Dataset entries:
====
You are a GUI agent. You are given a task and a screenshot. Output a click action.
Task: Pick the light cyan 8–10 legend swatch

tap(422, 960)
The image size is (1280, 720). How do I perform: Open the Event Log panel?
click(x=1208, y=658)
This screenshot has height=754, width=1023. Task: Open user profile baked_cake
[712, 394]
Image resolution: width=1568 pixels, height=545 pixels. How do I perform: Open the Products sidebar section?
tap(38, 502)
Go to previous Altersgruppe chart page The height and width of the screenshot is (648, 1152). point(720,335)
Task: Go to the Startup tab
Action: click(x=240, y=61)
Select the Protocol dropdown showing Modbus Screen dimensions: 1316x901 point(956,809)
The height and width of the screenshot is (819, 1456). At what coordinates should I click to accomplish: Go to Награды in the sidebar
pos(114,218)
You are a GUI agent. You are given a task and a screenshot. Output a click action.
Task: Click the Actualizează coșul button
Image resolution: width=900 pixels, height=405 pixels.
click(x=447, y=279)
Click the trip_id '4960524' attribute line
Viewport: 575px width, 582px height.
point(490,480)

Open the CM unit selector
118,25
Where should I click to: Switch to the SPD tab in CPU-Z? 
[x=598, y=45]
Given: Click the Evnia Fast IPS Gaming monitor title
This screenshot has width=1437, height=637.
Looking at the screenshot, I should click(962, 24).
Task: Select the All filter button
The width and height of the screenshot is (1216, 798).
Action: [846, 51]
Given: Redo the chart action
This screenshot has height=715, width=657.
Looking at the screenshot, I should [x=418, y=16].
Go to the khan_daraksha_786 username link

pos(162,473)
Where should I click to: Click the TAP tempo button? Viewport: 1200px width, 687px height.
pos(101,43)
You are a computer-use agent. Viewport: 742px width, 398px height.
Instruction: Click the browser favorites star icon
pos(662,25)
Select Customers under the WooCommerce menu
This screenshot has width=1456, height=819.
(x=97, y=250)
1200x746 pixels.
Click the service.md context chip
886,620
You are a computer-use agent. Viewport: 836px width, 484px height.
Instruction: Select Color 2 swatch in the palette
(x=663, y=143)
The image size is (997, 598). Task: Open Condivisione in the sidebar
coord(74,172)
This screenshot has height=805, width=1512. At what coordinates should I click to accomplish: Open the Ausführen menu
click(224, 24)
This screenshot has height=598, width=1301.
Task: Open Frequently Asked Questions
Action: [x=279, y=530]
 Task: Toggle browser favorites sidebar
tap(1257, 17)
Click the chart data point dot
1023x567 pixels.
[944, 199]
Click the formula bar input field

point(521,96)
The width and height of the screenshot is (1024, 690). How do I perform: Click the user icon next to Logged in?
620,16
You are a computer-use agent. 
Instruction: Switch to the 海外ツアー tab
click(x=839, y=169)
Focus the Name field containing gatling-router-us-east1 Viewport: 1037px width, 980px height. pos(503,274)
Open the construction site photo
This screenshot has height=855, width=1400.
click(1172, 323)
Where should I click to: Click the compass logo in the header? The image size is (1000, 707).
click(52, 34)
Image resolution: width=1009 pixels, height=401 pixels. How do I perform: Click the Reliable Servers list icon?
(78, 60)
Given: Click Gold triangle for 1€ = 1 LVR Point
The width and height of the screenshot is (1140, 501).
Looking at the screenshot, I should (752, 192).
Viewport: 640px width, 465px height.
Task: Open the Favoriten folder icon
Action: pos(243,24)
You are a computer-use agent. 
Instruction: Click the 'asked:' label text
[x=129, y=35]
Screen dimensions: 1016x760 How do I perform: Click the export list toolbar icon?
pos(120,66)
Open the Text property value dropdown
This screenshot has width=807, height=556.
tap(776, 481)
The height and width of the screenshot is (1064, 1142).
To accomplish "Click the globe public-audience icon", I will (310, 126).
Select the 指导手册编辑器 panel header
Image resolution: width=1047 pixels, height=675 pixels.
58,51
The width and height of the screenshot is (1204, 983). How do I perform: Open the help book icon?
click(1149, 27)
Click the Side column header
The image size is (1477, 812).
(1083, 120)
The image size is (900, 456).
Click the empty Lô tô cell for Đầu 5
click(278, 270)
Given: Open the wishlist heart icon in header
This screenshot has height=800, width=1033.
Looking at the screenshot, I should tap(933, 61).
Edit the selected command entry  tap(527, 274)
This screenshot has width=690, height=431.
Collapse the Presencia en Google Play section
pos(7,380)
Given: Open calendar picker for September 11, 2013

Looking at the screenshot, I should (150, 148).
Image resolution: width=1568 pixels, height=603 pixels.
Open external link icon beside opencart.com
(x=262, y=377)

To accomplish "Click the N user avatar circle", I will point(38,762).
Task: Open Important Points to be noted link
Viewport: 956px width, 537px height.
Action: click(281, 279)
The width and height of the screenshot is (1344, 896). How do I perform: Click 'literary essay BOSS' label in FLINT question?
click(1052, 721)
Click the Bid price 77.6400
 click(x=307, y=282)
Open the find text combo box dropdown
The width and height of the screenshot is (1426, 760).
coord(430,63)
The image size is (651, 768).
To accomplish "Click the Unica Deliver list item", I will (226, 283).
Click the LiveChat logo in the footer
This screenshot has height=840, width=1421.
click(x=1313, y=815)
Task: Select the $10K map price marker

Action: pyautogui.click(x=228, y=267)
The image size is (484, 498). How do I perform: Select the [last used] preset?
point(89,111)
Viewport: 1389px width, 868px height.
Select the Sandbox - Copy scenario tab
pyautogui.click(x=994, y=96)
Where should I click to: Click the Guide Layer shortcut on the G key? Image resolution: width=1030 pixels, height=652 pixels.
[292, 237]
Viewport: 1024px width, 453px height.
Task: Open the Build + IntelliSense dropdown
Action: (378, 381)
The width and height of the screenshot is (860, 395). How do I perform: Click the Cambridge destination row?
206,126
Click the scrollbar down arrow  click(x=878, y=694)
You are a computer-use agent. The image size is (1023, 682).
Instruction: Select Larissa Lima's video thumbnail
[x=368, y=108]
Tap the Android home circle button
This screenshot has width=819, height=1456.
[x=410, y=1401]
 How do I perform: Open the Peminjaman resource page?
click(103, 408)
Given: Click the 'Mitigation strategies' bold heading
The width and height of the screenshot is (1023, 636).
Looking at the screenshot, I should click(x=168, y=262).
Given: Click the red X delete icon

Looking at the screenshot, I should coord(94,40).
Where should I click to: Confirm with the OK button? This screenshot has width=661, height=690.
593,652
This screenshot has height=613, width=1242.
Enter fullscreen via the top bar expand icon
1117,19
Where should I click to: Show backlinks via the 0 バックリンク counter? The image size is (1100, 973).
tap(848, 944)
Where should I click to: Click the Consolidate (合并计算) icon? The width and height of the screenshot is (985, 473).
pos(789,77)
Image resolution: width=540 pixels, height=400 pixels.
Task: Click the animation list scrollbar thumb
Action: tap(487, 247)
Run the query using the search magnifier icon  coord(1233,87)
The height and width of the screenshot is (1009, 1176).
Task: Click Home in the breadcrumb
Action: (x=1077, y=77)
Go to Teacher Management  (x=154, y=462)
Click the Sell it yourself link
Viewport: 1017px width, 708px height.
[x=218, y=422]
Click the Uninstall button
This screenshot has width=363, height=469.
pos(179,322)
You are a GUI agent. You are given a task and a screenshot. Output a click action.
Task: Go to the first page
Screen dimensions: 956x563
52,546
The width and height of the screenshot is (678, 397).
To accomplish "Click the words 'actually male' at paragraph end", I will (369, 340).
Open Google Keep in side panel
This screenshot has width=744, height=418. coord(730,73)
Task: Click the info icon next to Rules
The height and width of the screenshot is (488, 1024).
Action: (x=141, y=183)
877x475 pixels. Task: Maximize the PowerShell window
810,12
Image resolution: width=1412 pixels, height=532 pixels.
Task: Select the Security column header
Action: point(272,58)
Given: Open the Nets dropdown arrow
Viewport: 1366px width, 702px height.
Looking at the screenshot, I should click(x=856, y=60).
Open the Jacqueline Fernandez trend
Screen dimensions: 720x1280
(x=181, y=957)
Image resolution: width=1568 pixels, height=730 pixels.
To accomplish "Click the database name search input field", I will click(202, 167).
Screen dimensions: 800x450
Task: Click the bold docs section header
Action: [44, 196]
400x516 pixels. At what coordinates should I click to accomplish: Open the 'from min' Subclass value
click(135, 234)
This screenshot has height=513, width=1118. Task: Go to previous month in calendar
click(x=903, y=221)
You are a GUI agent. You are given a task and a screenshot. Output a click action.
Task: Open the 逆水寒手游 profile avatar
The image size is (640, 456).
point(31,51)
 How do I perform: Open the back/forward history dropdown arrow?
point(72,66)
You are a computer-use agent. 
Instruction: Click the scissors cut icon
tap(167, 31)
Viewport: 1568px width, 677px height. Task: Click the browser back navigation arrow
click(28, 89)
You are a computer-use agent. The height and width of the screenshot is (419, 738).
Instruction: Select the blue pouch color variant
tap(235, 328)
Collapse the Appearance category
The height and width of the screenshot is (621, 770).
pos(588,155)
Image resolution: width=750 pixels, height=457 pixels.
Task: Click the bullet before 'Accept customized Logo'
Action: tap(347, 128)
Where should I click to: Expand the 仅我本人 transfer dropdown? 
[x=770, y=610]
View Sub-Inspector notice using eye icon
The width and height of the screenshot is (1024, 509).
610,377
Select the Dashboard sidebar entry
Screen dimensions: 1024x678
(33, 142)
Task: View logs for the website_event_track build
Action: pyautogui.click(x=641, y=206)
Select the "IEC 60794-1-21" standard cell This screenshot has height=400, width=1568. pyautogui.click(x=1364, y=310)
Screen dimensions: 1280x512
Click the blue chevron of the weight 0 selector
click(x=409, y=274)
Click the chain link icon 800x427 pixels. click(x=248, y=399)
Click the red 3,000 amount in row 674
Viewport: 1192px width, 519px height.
====
Exercise brief ::
All lines from the one with "You are a computer-use agent. The height" onward to the end of the records above should be repeated exactly, and only those lines.

Solution for this problem ::
You are a computer-use agent. The height and width of the screenshot is (419, 738).
Instruction: Select the blue pouch color variant
tap(235, 328)
Collapse the Appearance category
The height and width of the screenshot is (621, 770).
pos(588,155)
Image resolution: width=750 pixels, height=457 pixels.
Task: Click the bullet before 'Accept customized Logo'
Action: tap(347, 128)
Where should I click to: Expand the 仅我本人 transfer dropdown? 
[x=770, y=610]
View Sub-Inspector notice using eye icon
The width and height of the screenshot is (1024, 509).
610,377
Select the Dashboard sidebar entry
Screen dimensions: 1024x678
(33, 142)
Task: View logs for the website_event_track build
Action: pyautogui.click(x=641, y=206)
Select the "IEC 60794-1-21" standard cell This screenshot has height=400, width=1568. pyautogui.click(x=1364, y=310)
Screen dimensions: 1280x512
Click the blue chevron of the weight 0 selector
click(x=409, y=274)
Click the chain link icon 800x427 pixels. click(x=248, y=399)
Click the red 3,000 amount in row 674
Viewport: 1192px width, 519px height.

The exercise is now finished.